Is it safe for GPG to compress all messages prior to encryption by default?

Question

By default, GPG compresses text during encryption.

Additionally, RFC 4880 says:

2.3. Compression

OpenPGP implementations SHOULD compress the message after applying the signature but before encryption.

We know that encryption does not attempt to hide the data length, and that in certain circumstances, this property makes it possible for an attacker who can execute a limited chosen plaintext attack to learn more about the full plaintext (see CRIME, BREACH, etc.).

To quote Thomas Pornin:

The one-line executive summary is that thou shalt not compress.

Is it safe behavior for OpenPGP implementations to compress messages by default? Does it make sense to disable this behavior?

score 14 · Accepted Answer · edited Oct 07 '21 at 06:58

Encryption leaks data length: for any given input message, the encrypted output will have a length which will be close to that of the input message. If using a padding-less encryption mode (e.f. CFB, as used in the OpenPGP format that PGP implements), then the cleartext data length can be recovered exactly. This is a property common to all encryption systems, and it is the reason why traffic analysis is a powerful attack tool.

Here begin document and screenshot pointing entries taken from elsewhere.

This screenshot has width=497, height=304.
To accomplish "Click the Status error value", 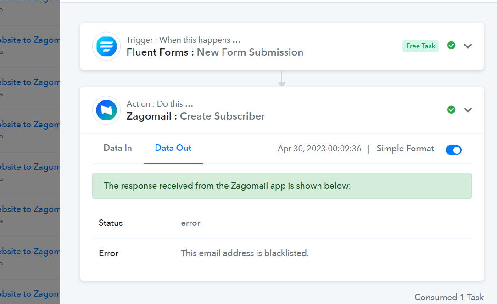I will (x=190, y=223).
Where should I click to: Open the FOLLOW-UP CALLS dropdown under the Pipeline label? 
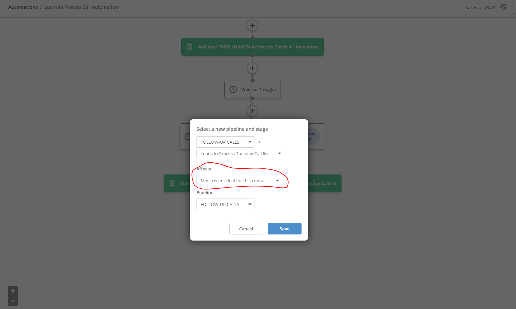pyautogui.click(x=225, y=204)
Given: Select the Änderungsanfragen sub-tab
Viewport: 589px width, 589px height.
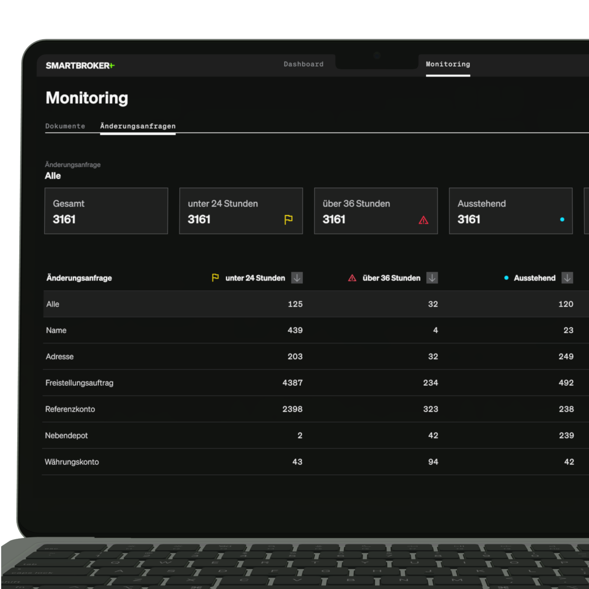Looking at the screenshot, I should pos(138,126).
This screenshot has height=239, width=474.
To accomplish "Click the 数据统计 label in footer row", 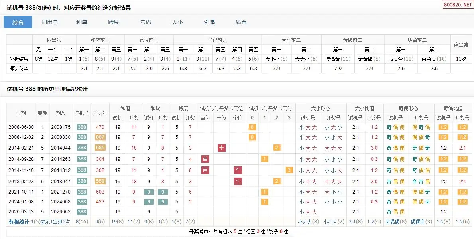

Compression does not qualitatively change this issue, but it can worsen it. Compression makes data length dependent on data contents, so it can leak extra information. For instance, consider a payment system for some Web site: the customer sends his credit card information to the site, which then forwards the credit card number, along with the transfer amount and the current date, to a partner bank. Suppose that each such message is to be encrypted with OpenPGP, and has a fixed-length format (16 characters for the credit card number, and so on). The fixed length is meant to deter traffic analysis. However, with compression active, this is not so: the message will be shorter if the amount or the current date contains digit patterns which are also found in the credit card number. The attacker knows the current date, and can infer the transfer amount (it must match the price of one of the items which are sold on the site), so the leak can be exploited to gain some partial information on the credit card number.

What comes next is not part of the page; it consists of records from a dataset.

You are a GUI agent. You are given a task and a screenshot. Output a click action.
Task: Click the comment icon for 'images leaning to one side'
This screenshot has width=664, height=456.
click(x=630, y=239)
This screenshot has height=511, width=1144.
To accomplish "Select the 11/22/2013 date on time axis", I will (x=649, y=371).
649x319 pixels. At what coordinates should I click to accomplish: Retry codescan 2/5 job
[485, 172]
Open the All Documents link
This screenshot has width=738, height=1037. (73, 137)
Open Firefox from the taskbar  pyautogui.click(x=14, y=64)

It is all a matter of context. The Web and HTTPS offer some characteristics which make exploitation quite effective:

The victim's browser includes the target secret (a cookie) in each request it sends, at a predictable place, and always the same value.
The attacker can inject hostile code (Javascript) which can arrange for triggering requests at will, hundreds of them, without anything showing up on the user's screen.
The hostile code from the attacker gets to add a lot of data of its own choosing along with the secret value. This is a chosen-plaintext attack.

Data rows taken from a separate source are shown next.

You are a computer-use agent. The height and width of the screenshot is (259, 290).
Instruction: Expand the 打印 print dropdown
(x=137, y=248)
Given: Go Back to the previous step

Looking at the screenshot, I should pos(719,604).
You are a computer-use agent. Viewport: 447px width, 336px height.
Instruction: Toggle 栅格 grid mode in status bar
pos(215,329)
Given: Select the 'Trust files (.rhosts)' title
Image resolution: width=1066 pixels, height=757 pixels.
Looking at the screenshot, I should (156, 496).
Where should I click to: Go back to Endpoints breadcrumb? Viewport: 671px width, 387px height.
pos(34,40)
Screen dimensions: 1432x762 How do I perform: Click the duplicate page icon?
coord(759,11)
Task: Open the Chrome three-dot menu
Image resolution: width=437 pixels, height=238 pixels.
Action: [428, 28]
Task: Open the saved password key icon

Thanks to these characteristics, CRIME works (well, not anymore since browsers don't support TLS-level compression, but it used to work). But they don't apply to usual OpenPGP usage contexts. PGP was meant for emails, with a human painfully typing each message, and another human reading them at the other end. No hostile code, no or very little chosen plaintext, and the fuzziness of human language moving around secret values.

Hence, we can say that the normal usage scenario of PGP is such that compression does not substantially degrades security, which justifies its use by default. Although, to be fair, PGP does not compress by default because it is usually safe; it compresses by default because that's what it did twenty years ago, and old habits die hard. In the beginning, the compression was there to make up for the overhead of encryption, mostly the extra few hundred bytes for the asymmetric cryptography, and the +33% size increase implied by Base64 encoding. With recent hardware and networks, this is hardly relevant; PGP compresses out of Tradition more than anything else.

To conclude, an enlightening story. In early 1942, the US Navy was trying to prepare for the next Japanese attack after Pearl Harbor and the battle of the Coral Sea. The target was known under a code name in the Japanese communications. To confirm its identification, the Americans deliberately sent fake messages among the normal transit of routine messages, in order to see that information show up in the Japanese stream and correlate it. In this specific case, they claimed that their base at Midway had a broken distiller. The Japanese encoded transmissions reported that the target for the next attack was short on water. This crucial information was instrumental to the Japanese defeat, after which it all went downhill for Japan until the end of World War II. (Even Wikipedia has pointers on this anecdote, so it is not only a nice story, but it might even be true.)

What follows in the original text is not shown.